Ja też właśnie z tego powodu nie zamierzam się żenić. Ja będę zapierdalał w robocie na jej utrzymanie a ona będzie opierdalać w tym czasie kiełbachy innym. Mąż = rogacz. Każda zdradzi prędzej czy później, bo to po prostu nienormalne z punktu widzenia psychologii żeby spędzić całe życie z jedną osobą. Jak panna wyjdzie za mąż dajmy na to w wieku 22 lat, to po kilku lub kilkunastu latach jej się zachce odmiany. Może to zrobić w wieku lat 30, 40 albo 50. Oczywiście dużo zależy też od charakteru danej kobiety. Ta mniej odważna znajdzie sobie jednego kochanka i po cichu będzie się z nim spotykać. Ta bardziej odważna będzie się po prostu jawnie kurwić na prawo i lewo. To normalne, trzeba z tego korzystać, ale nie żenić się, bo po co? Tą zależność idealnie obrazuje pewien kawał:
Spotkali się dwaj kolesie z podstawówki.
- Ty, Genek, bogatyś w ryj. Nauczyły cię czegoś te pieniądze?

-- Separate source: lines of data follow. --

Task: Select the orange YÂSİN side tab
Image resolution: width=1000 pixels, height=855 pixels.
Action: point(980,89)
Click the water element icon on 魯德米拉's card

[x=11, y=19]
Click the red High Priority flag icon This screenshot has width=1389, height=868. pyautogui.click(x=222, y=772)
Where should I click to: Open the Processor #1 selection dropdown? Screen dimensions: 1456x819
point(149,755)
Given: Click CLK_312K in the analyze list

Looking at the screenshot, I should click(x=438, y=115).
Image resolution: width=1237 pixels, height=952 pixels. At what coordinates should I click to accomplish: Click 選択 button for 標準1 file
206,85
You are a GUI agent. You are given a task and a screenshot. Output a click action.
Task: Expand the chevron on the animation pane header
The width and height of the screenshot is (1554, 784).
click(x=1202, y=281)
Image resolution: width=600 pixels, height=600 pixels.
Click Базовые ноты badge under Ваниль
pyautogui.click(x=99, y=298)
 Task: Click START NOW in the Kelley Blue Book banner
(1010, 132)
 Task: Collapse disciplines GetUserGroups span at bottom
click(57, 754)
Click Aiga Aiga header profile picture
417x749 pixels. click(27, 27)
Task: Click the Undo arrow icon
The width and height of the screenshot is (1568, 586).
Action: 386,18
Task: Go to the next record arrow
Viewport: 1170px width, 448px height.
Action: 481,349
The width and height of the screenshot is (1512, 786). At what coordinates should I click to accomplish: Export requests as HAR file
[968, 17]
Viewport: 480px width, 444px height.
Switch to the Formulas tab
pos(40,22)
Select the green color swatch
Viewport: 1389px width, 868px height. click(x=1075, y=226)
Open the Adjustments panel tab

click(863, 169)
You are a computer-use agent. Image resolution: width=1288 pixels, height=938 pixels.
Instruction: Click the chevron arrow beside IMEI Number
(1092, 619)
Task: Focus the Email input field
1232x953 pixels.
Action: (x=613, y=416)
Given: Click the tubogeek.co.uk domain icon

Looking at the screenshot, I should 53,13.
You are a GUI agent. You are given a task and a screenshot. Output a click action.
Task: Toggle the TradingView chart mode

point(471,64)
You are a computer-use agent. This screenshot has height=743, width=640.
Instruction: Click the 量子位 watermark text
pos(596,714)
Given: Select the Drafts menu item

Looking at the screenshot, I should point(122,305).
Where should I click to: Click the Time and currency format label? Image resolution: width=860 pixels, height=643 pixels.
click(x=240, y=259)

- Konstanty, pewnie że tak.
- A czego?
- Posłuchaj. Uwielbiam żeglarstwo. Kupiłem se jacht, ale fala poniosła i rozbiłem się na skałach. Kupiłem sobie samolot, ale miałem awarię w powietrzu. Samolot spłonął, a ja ledwie zdążyłem wyskoczyć ze spadochronem. Ożeniłem się z Miss Ziemi Kujawskiej, a po tygodniu znalazłem swą ukochaną w wyrku z kochankiem.
- I czego się nauczyłeś?
- Jeśli coś pływa, lata lub się pierdoli, to trzeba używać ile wlezie. Ale niekoniecznie napinać się, by być tego właścicielem.